Top of DATA SUPPLIED
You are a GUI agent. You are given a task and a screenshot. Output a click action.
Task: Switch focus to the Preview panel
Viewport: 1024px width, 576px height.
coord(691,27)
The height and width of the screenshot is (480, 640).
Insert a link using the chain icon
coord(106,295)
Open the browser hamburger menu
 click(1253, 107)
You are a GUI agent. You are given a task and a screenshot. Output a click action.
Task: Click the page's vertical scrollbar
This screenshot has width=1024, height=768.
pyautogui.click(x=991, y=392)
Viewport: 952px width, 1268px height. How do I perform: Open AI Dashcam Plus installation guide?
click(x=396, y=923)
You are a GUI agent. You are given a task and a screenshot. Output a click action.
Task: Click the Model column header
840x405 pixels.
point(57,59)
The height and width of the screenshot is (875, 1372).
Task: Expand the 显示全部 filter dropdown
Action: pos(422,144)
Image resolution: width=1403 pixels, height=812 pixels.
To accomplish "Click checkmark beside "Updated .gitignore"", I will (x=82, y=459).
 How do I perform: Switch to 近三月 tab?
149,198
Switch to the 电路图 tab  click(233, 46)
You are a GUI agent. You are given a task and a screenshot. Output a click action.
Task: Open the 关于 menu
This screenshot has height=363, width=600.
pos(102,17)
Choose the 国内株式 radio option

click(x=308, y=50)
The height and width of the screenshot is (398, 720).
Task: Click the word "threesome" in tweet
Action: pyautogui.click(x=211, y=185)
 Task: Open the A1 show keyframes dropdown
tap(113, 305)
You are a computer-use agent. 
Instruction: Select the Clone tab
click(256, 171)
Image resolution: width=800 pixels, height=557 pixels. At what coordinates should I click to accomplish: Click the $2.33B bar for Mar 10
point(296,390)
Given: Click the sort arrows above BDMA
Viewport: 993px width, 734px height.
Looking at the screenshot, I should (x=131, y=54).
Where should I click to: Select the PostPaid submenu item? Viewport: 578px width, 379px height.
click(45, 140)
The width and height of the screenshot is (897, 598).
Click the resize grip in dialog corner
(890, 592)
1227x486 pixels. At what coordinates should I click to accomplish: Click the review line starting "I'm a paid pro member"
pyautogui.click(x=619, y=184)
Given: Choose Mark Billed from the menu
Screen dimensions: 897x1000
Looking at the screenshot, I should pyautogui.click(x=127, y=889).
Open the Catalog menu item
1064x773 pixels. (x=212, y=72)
Bottom of DATA SUPPLIED
◆ TO DO: Repeat the records verbatim, every one of them.

◆ TASK RESPONSE:
You are a GUI agent. You are given a task and a screenshot. Output a click action.
Task: Switch focus to the Preview panel
Viewport: 1024px width, 576px height.
coord(691,27)
The height and width of the screenshot is (480, 640).
Insert a link using the chain icon
coord(106,295)
Open the browser hamburger menu
 click(1253, 107)
You are a GUI agent. You are given a task and a screenshot. Output a click action.
Task: Click the page's vertical scrollbar
This screenshot has width=1024, height=768.
pyautogui.click(x=991, y=392)
Viewport: 952px width, 1268px height. How do I perform: Open AI Dashcam Plus installation guide?
click(x=396, y=923)
You are a GUI agent. You are given a task and a screenshot. Output a click action.
Task: Click the Model column header
840x405 pixels.
point(57,59)
The height and width of the screenshot is (875, 1372).
Task: Expand the 显示全部 filter dropdown
Action: pos(422,144)
Image resolution: width=1403 pixels, height=812 pixels.
To accomplish "Click checkmark beside "Updated .gitignore"", I will (x=82, y=459).
 How do I perform: Switch to 近三月 tab?
149,198
Switch to the 电路图 tab  click(233, 46)
You are a GUI agent. You are given a task and a screenshot. Output a click action.
Task: Open the 关于 menu
This screenshot has height=363, width=600.
pos(102,17)
Choose the 国内株式 radio option

click(x=308, y=50)
The height and width of the screenshot is (398, 720).
Task: Click the word "threesome" in tweet
Action: pyautogui.click(x=211, y=185)
 Task: Open the A1 show keyframes dropdown
tap(113, 305)
You are a computer-use agent. 
Instruction: Select the Clone tab
click(256, 171)
Image resolution: width=800 pixels, height=557 pixels. At what coordinates should I click to accomplish: Click the $2.33B bar for Mar 10
point(296,390)
Given: Click the sort arrows above BDMA
Viewport: 993px width, 734px height.
Looking at the screenshot, I should (x=131, y=54).
Where should I click to: Select the PostPaid submenu item? Viewport: 578px width, 379px height.
click(45, 140)
The width and height of the screenshot is (897, 598).
Click the resize grip in dialog corner
(890, 592)
1227x486 pixels. At what coordinates should I click to accomplish: Click the review line starting "I'm a paid pro member"
pyautogui.click(x=619, y=184)
Given: Choose Mark Billed from the menu
Screen dimensions: 897x1000
Looking at the screenshot, I should pyautogui.click(x=127, y=889).
Open the Catalog menu item
1064x773 pixels. (x=212, y=72)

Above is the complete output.